Some of the most celebrated albums in pop music history have been the result of a break-up: from Frank Sinatra’s ‘In the Wee Small Hours’, Bob Dylan’s ‘Blood on the Tracks’ and Fleetwood Mac’s ‘Rumours’, to ABBA’s ‘The Visitors’, Alanis Morisette’s ‘Jagged Little Pill’ and most recently Adele’s ‘21’. Even Rihanna’s post-Chris Brown album ‘Rated R’ is probably her most interesting.
But what effect does a “conscious uncoupling” have? What insights can we gain from Chris Martin’s
lyrics?
Does anyone even care?
The most immediate change for Coldplay on ‘Ghost Stories’ is
their evolution in sound. Over the
course of their career they’ve steadily been incorporating more and more synth
elements into their music, but with ‘Ghost Stories’ they’ve gone full-on
electronic. This is hardly a Radiohead
jump from ‘OK Computer’ to ‘Kid A’ though.

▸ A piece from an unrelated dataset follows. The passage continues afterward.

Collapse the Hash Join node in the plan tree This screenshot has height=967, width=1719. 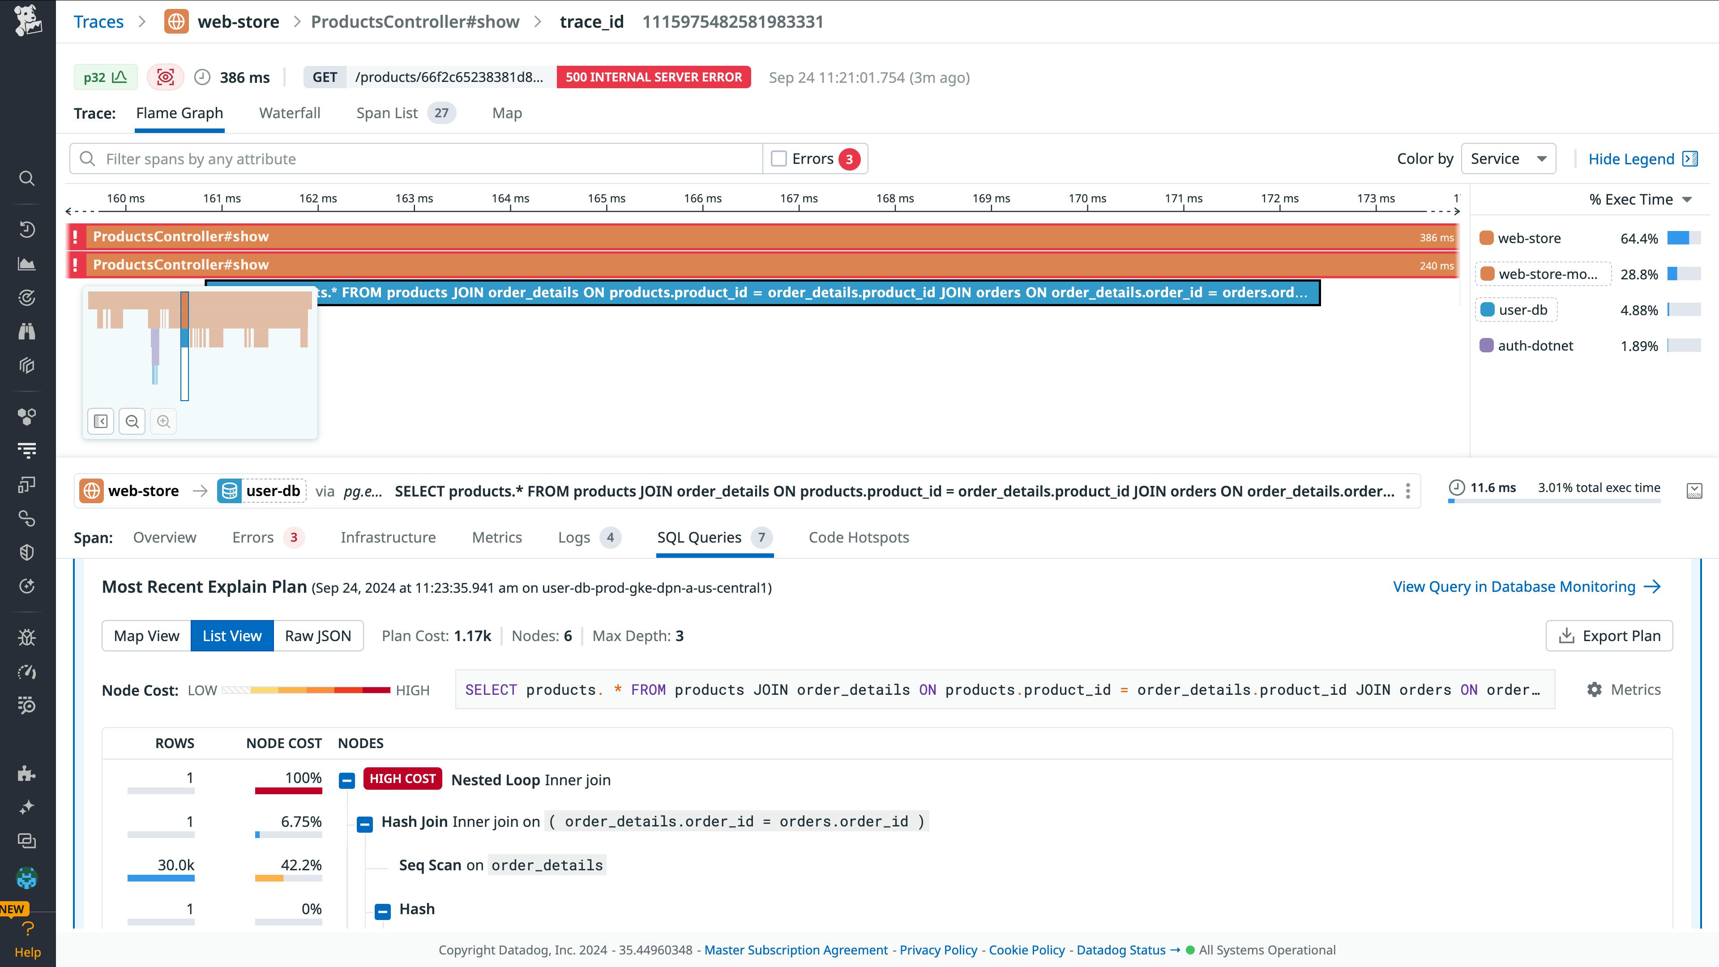[364, 825]
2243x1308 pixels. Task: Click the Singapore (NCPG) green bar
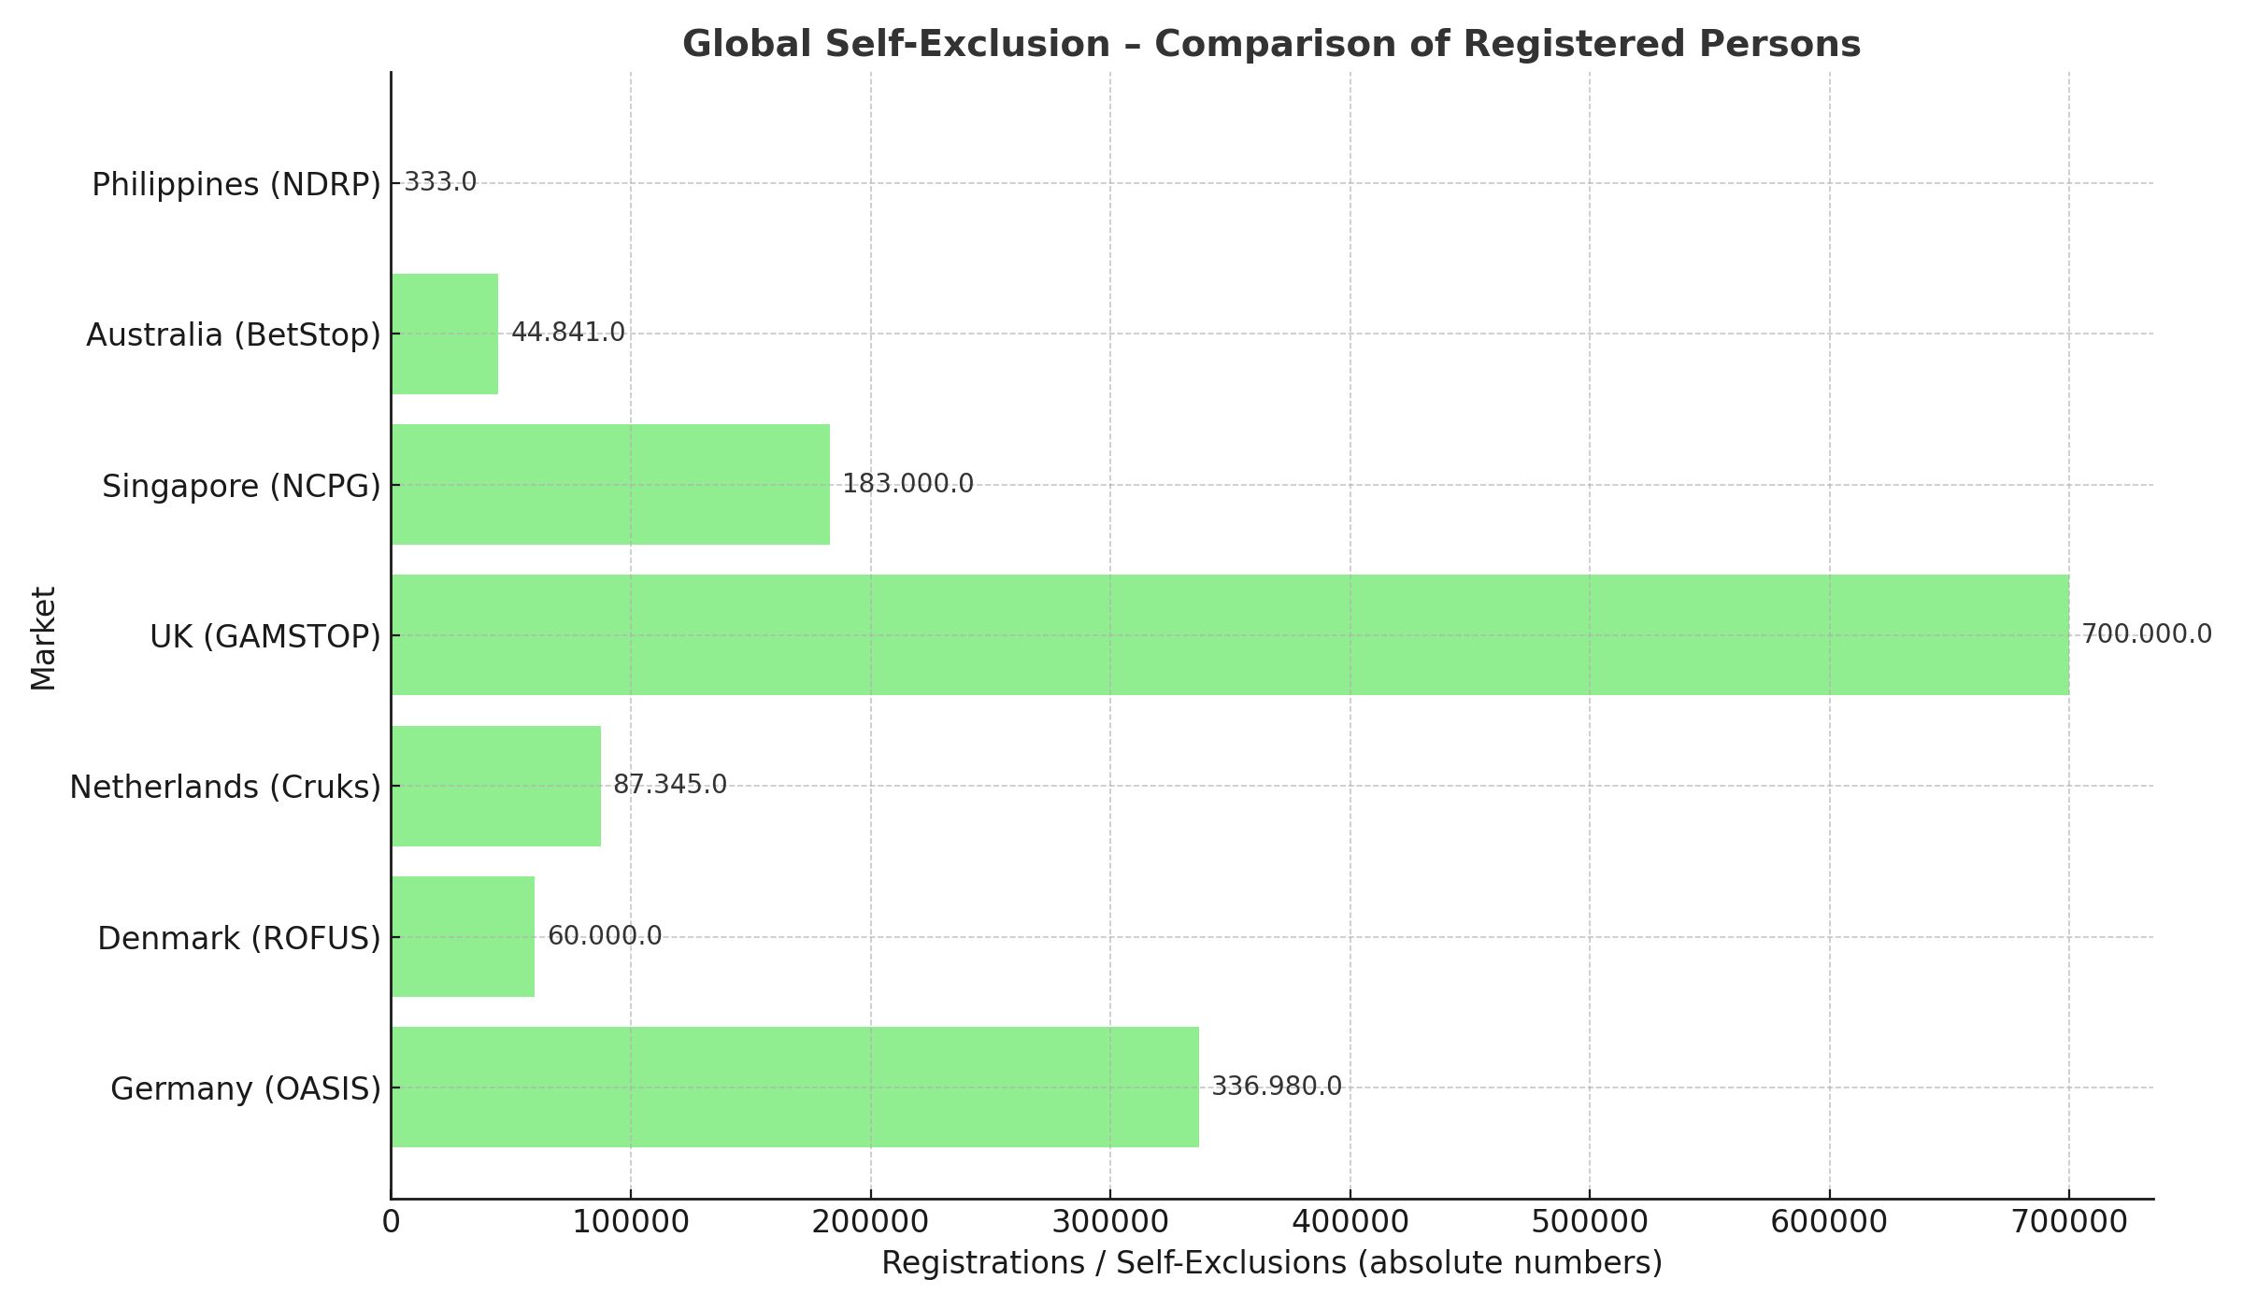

Instead, it sounds more like a band struggling to remain relevant in an
increasingly electronic musical landscape.
The overall tone is downbeat and sombre, reflecting the obvious subject
matter, but for the most part it lacks personality.
Midnight and A Sky Full of Stars represent the two
extremes of their new sound. The former is
an introspective, slow-burning mood-piece with auto-tuned vocals that sound as
beautiful and ghostly as you might expect, only introducing a pulsing beat in
its final third. The latter was produced
by Avicii, turning a delicate song into a massive club banger that’s at odds
with the rest of the album. It sounds
more like a dance remix of an existing Coldplay track rather than an original.
Most of the tracks sit somewhere in between, the whole album
settling into an unremarkable mid-tempo groove.
Magic is a tender little song
of raw emotion (“I just got broken, broken into two”); Ink pairs nocturnal guitars with a bossa hand clap beat; True Love shuffles along like a corpse,
despite its abrasively dissonant guitar solo; and acoustic ballad Oceans harks back to the band’s ‘Parachutes’
heyday, but like so many of the songs on ‘Ghost Stories’ it’s melodically
stagnant.
Moreover, it’s Martin’s lyrics that disappoint, lacking
poetry, sophistication or any depth of emotion.
In the case of Magic, the song’s
charm lies in its simplicity: “And I don’t… want anybody else but you”. Elsewhere though he relies on trite metaphor
(Ink’s “got a tattoo and the pain’s
alright, just one way of keeping you inside” and O’s “a flock of birds hovering above…that’s how you think of love”),
or settles into mundanity (as on Anothers
Arms – “late night watching TV, wish that you were here beside me”), made
all the worse by his whiny vocals too often devoid of hooks.
‘Ghost Stories’ ends up being an electronic dirge with Martin
dispassionately wallowing in his own misery.
It’s about as bland and tasteless as Gwyneth’s cookery. Maybe all that flaxseed oil has addled his
mind. Chris, it’s about time you ate a
burger and got a rush of blood to the head.
2/5
Gizzle’s Choice:
* Magic
* Midnight
* Oceans
Listen: ‘Ghost Stories’ is available now.